TASK GOAL. Reproduce the listing from its first line through the line that contains "This screenshot has width=1200, height=477.", including both of those lines, with every line copied verbatim.

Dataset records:
------------------------------------------------

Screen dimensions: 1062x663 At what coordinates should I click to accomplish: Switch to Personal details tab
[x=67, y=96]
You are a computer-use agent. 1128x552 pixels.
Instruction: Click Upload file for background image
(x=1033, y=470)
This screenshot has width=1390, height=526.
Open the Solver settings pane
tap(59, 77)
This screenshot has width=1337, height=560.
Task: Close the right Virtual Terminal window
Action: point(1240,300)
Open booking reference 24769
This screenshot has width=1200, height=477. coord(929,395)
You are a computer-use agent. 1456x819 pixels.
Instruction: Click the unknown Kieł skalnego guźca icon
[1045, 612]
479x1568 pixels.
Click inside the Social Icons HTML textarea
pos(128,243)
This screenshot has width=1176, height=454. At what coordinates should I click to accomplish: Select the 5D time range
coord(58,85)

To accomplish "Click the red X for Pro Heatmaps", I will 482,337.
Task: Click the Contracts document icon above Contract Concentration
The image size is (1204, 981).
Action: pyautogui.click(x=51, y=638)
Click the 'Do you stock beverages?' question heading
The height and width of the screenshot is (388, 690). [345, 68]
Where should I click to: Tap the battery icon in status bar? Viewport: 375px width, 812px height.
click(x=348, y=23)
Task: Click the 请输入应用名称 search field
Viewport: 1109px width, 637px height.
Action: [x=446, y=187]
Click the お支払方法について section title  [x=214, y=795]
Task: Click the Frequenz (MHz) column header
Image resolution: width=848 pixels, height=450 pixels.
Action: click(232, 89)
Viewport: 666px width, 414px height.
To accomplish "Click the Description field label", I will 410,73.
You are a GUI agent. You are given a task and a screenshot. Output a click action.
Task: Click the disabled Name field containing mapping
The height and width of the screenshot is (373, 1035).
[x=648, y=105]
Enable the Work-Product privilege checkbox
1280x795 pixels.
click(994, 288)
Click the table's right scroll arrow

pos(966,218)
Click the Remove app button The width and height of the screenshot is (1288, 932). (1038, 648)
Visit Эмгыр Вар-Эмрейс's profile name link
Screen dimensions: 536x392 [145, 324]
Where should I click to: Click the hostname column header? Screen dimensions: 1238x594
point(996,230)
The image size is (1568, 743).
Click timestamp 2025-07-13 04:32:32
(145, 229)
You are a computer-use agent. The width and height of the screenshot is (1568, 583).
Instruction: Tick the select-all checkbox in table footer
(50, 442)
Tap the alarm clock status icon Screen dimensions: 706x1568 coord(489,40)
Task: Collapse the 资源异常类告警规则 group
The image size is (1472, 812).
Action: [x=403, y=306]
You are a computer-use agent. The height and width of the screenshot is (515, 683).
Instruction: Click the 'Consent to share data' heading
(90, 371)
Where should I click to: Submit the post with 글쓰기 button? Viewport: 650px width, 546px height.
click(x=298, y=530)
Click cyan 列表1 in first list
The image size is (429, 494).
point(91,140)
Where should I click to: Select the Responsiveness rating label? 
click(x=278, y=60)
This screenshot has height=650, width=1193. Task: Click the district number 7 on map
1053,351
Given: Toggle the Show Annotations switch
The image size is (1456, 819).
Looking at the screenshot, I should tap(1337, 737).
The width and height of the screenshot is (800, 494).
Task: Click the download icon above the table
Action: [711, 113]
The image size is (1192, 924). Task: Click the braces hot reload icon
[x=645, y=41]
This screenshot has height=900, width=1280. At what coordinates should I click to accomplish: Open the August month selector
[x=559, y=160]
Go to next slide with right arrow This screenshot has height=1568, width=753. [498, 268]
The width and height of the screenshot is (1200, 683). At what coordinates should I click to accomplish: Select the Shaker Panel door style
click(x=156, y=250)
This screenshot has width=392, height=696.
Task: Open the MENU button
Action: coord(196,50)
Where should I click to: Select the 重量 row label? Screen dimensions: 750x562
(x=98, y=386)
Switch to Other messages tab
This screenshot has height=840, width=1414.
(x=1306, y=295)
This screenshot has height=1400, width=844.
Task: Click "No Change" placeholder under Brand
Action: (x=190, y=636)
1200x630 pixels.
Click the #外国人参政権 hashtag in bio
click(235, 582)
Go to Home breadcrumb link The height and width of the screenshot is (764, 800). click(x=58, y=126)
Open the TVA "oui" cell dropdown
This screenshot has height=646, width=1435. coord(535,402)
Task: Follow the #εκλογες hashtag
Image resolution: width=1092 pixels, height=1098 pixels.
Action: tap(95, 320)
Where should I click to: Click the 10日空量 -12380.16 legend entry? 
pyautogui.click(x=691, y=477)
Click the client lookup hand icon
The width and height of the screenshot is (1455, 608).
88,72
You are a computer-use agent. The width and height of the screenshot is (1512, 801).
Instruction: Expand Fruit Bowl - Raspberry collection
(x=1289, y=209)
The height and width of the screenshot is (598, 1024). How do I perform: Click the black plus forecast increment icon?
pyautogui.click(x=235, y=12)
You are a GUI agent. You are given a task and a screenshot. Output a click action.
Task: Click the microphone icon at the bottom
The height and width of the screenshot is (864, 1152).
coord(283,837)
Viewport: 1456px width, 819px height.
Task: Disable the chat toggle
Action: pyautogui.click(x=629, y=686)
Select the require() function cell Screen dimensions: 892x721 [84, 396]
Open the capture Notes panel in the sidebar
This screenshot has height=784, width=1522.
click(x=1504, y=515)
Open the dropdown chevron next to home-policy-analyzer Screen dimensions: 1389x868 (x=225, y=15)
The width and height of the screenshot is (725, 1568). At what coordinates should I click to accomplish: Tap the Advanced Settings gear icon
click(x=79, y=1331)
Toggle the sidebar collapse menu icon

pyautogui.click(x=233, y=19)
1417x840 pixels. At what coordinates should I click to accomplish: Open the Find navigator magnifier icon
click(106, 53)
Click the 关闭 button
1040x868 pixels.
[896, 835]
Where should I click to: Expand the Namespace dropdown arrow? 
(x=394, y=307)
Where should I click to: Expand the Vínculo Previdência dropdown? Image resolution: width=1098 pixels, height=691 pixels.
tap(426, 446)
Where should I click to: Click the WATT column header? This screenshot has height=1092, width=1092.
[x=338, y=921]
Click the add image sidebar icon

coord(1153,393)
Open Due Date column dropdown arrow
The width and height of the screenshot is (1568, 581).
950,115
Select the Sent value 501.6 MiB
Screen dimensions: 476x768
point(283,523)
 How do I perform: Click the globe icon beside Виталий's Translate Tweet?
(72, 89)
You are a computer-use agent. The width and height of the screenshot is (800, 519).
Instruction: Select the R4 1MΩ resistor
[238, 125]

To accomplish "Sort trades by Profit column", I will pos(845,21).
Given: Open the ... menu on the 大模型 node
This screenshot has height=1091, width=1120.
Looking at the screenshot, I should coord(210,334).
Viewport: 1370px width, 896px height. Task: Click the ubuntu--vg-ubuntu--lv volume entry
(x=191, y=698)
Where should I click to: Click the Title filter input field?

------------------------------------------------

THE RESPONSE.
Screen dimensions: 1062x663 At what coordinates should I click to accomplish: Switch to Personal details tab
[x=67, y=96]
You are a computer-use agent. 1128x552 pixels.
Instruction: Click Upload file for background image
(x=1033, y=470)
This screenshot has width=1390, height=526.
Open the Solver settings pane
tap(59, 77)
This screenshot has width=1337, height=560.
Task: Close the right Virtual Terminal window
Action: point(1240,300)
Open booking reference 24769
This screenshot has width=1200, height=477. coord(929,395)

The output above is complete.